- _What the task asks_: Leaving out the pictures, write the following records exactly as they read.

:: Stored data

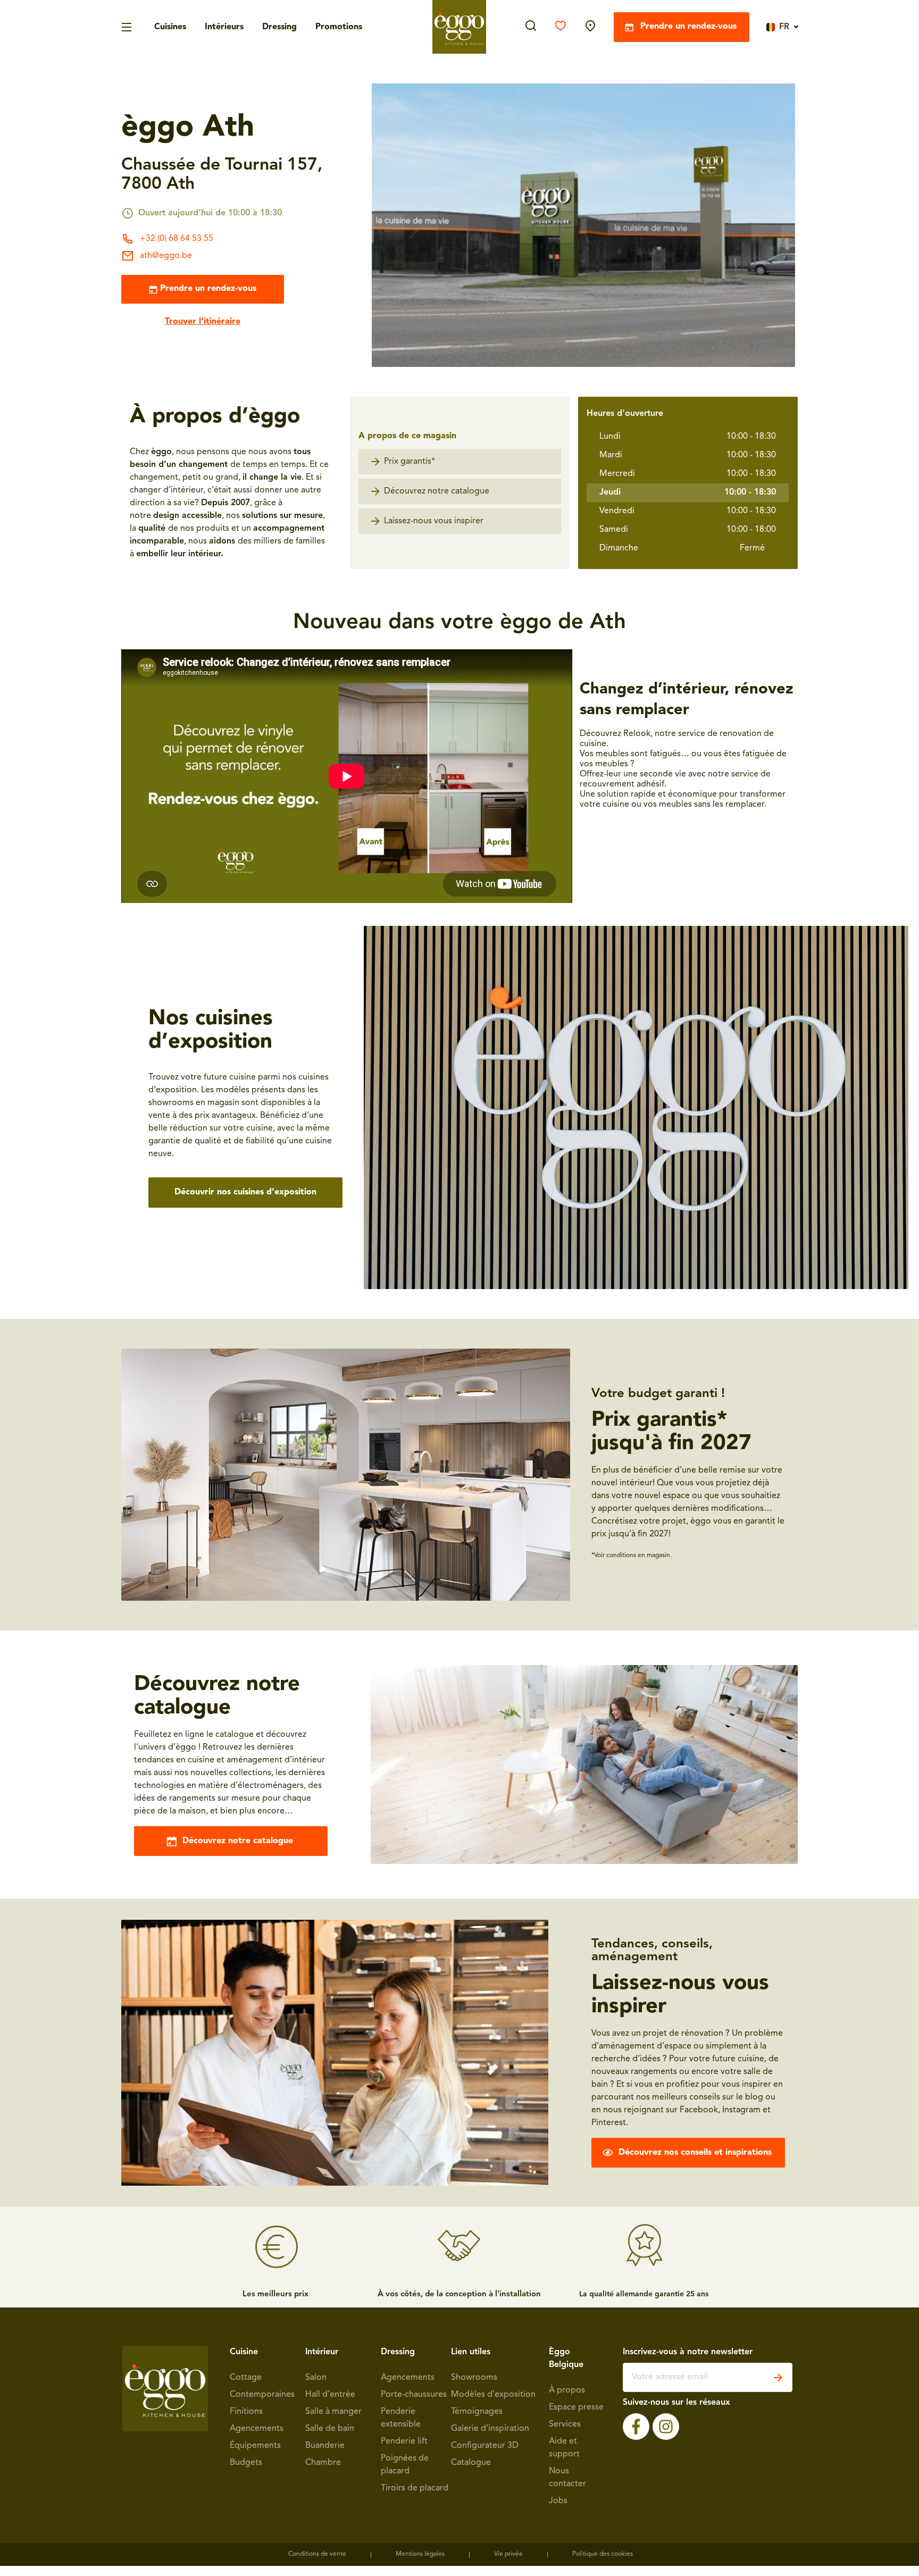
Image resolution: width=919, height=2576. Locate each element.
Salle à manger (333, 2411)
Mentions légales (420, 2554)
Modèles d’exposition (493, 2394)
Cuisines (170, 27)
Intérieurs (224, 27)
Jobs (558, 2501)
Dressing (279, 27)
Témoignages (477, 2411)
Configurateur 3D (485, 2445)
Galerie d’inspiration (490, 2428)
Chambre (323, 2462)
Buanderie (325, 2445)
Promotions (338, 27)
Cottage (246, 2377)
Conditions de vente (317, 2554)
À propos (567, 2390)
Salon (316, 2377)
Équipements (255, 2445)
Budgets (246, 2462)
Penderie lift (404, 2441)
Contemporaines (262, 2394)
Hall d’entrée (330, 2394)
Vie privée (508, 2554)
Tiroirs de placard (414, 2488)
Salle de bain (329, 2428)
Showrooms (474, 2377)
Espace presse (576, 2407)
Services (565, 2424)
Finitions (246, 2411)
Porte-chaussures (414, 2394)
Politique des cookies (602, 2554)
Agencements (256, 2428)
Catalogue (471, 2462)
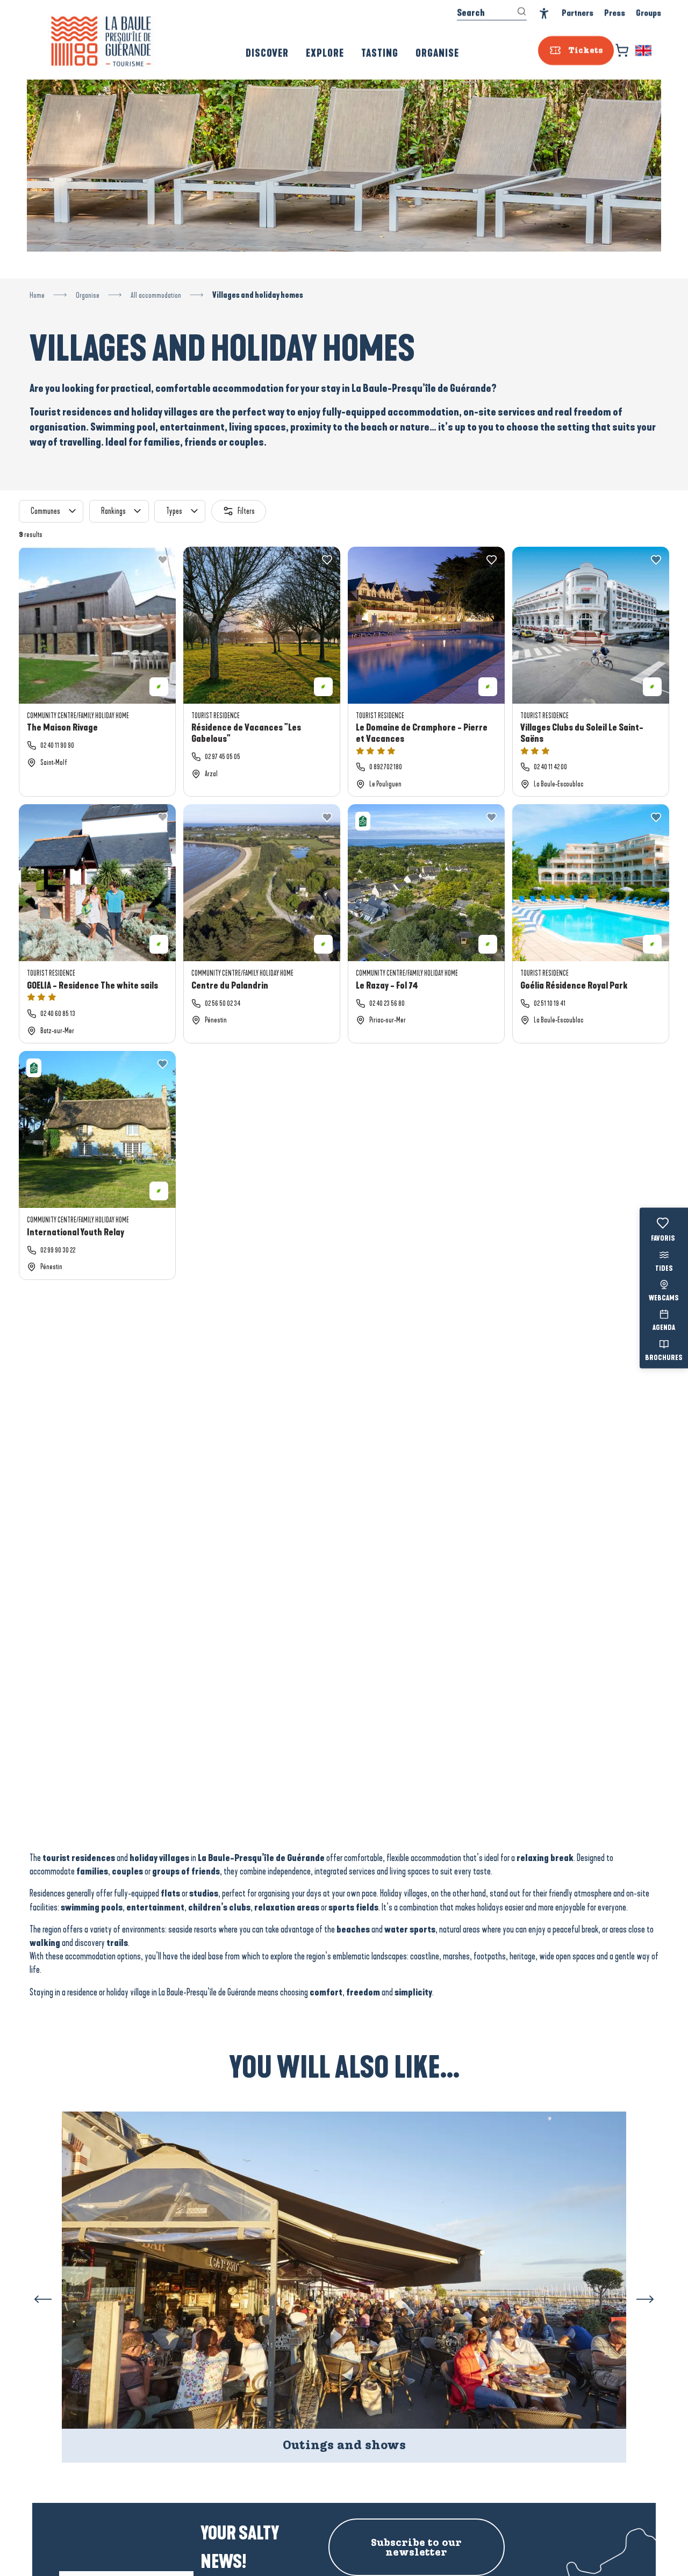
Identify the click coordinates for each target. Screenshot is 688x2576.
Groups (648, 13)
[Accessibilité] (544, 13)
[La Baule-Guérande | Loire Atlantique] (101, 41)
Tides (664, 1268)
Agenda (664, 1328)
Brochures (664, 1358)
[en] (644, 50)
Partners (577, 13)
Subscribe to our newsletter (416, 2547)
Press (614, 13)
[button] (644, 50)
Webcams (664, 1298)
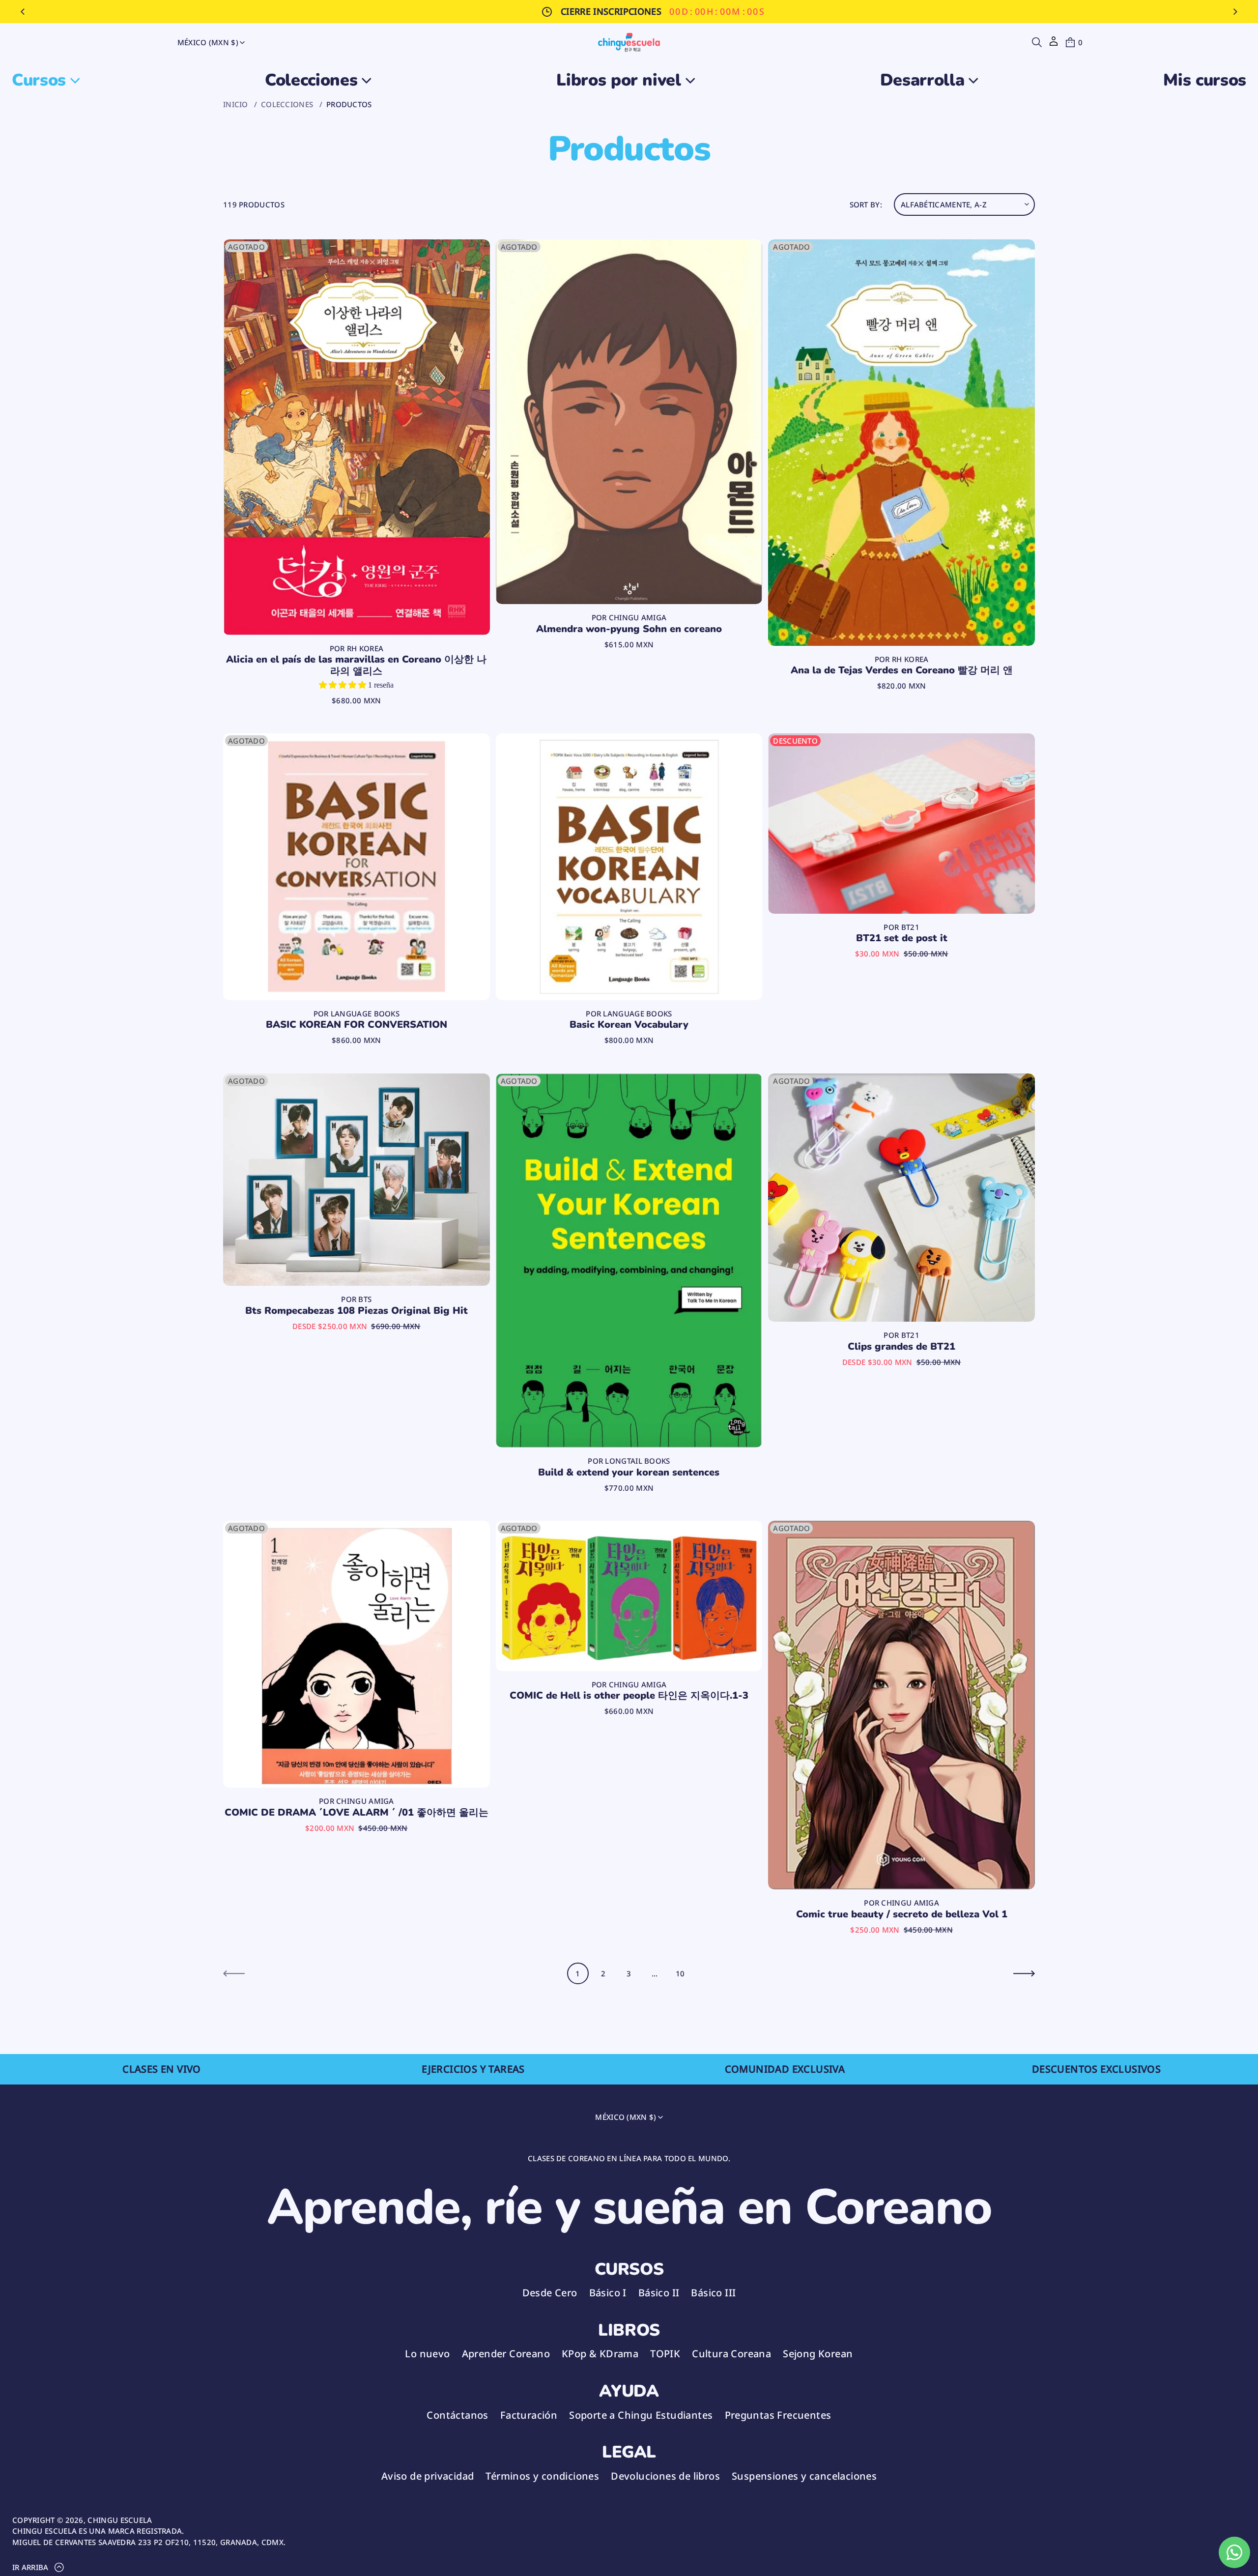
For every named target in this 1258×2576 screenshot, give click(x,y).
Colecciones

::::

- _Answer box_:
Image resolution: width=919, height=2576. Locate each element.
Salle à manger (333, 2411)
Mentions légales (420, 2554)
Modèles d’exposition (493, 2394)
Cuisines (170, 27)
Intérieurs (224, 27)
Jobs (558, 2501)
Dressing (279, 27)
Témoignages (477, 2411)
Configurateur 3D (485, 2445)
Galerie d’inspiration (490, 2428)
Chambre (323, 2462)
Buanderie (325, 2445)
Promotions (338, 27)
Cottage (246, 2377)
Conditions de vente (317, 2554)
À propos (567, 2390)
Salon (316, 2377)
Équipements (255, 2445)
Budgets (246, 2462)
Penderie lift (404, 2441)
Contemporaines (262, 2394)
Hall d’entrée (330, 2394)
Vie privée (508, 2554)
Tiroirs de placard (414, 2488)
Salle de bain (329, 2428)
Showrooms (474, 2377)
Espace presse (576, 2407)
Services (565, 2424)
Finitions (246, 2411)
Porte-chaussures (414, 2394)
Politique des cookies (602, 2554)
Agencements (256, 2428)
Catalogue (471, 2462)
Identify the click coordinates for each target. Screenshot is 688x2576.
Groups (648, 13)
[Accessibilité] (544, 13)
[La Baule-Guérande | Loire Atlantique] (101, 41)
Tides (664, 1268)
Agenda (664, 1328)
Brochures (664, 1358)
[en] (644, 50)
Partners (577, 13)
Subscribe to our newsletter (416, 2547)
Press (614, 13)
[button] (644, 50)
Webcams (664, 1298)
For every named target in this 1258×2576 screenshot, give click(x,y).
Colecciones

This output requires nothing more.